• EXERCISE: Repeat all the data exactly, and where a record holds a picture, leave that picture out.

'''

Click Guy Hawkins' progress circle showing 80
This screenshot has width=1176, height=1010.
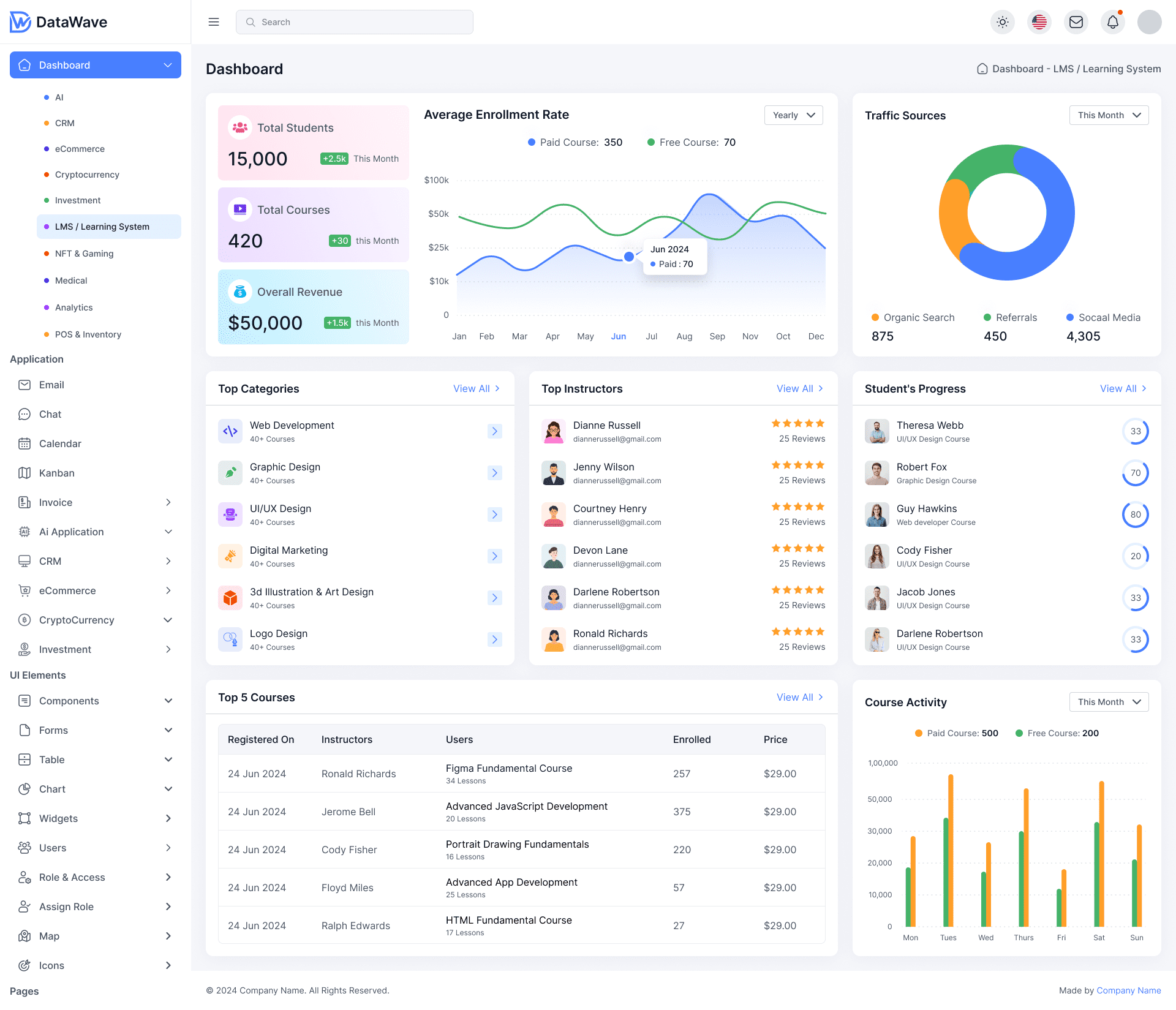(1136, 514)
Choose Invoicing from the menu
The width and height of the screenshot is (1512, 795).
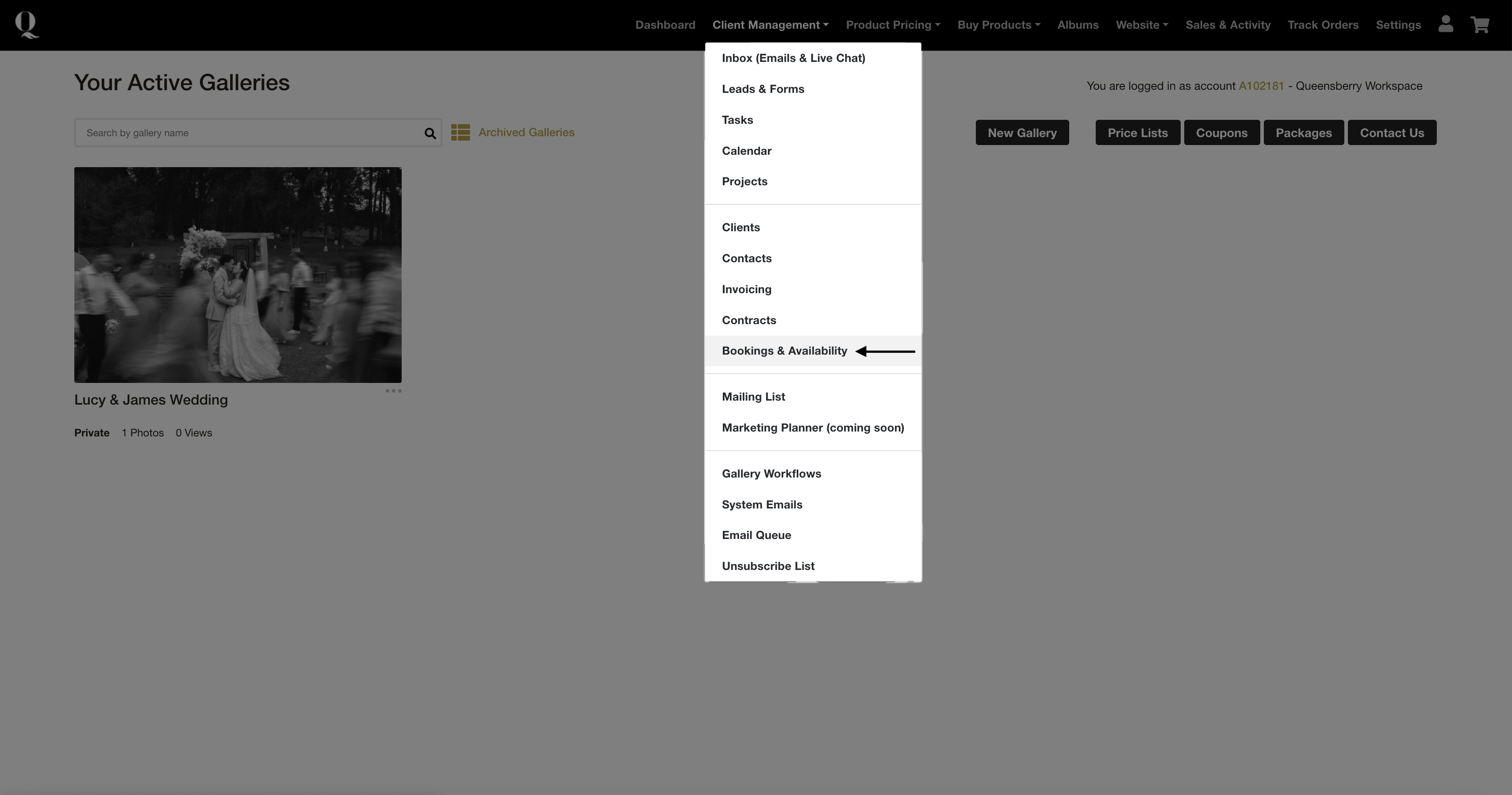click(747, 289)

'''

• RESULT:
Click Guy Hawkins' progress circle showing 80
This screenshot has width=1176, height=1010.
(1136, 514)
Choose Invoicing from the menu
The width and height of the screenshot is (1512, 795).
click(747, 289)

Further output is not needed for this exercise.